- Data for this exercise -
________________________________________

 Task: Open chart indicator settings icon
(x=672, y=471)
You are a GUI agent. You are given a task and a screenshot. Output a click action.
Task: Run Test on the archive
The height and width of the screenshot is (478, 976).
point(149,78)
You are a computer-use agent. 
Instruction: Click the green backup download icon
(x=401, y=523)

________________________________________

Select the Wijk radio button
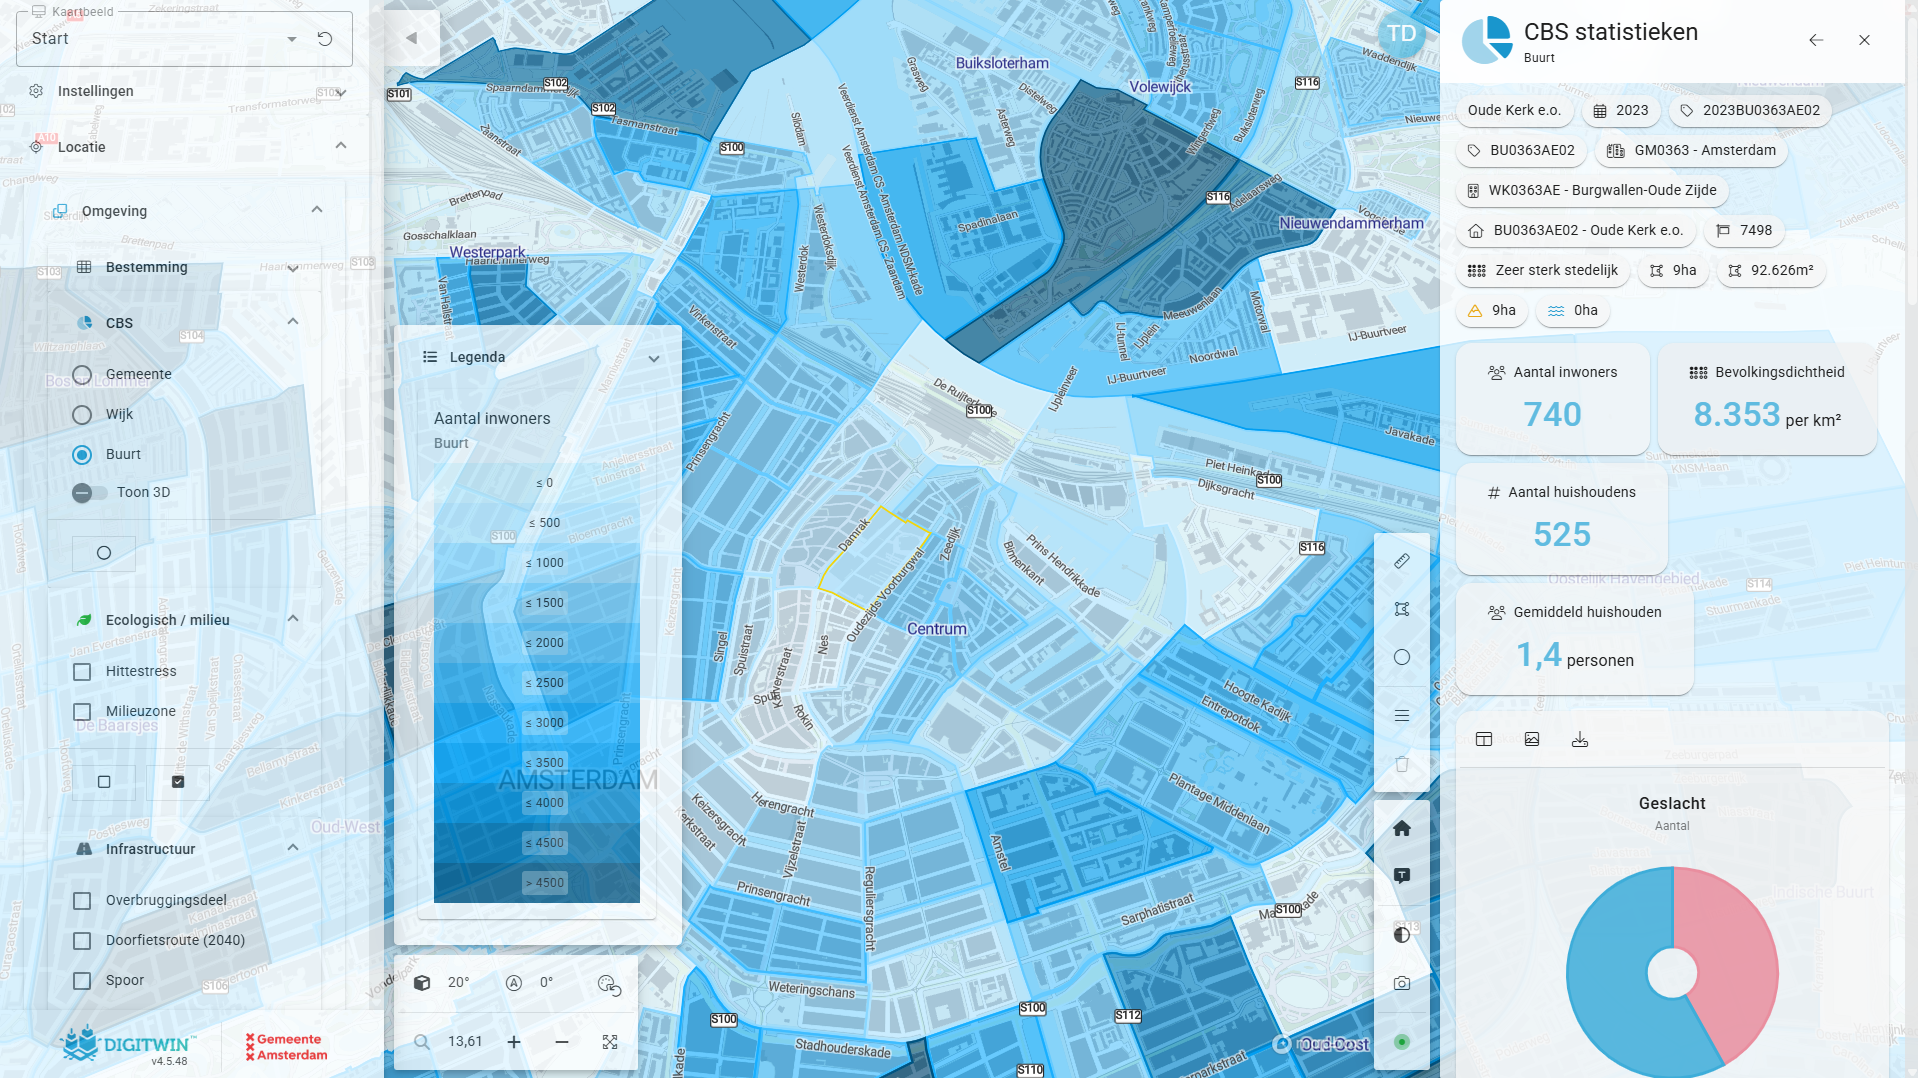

________________________________________

- Task description -
Which lines of the data include the string "agent"? Copy each of them.

- Response to the task -
You are a GUI agent. You are given a task and a screenshot. Output a click action.
You are a computer-use agent. 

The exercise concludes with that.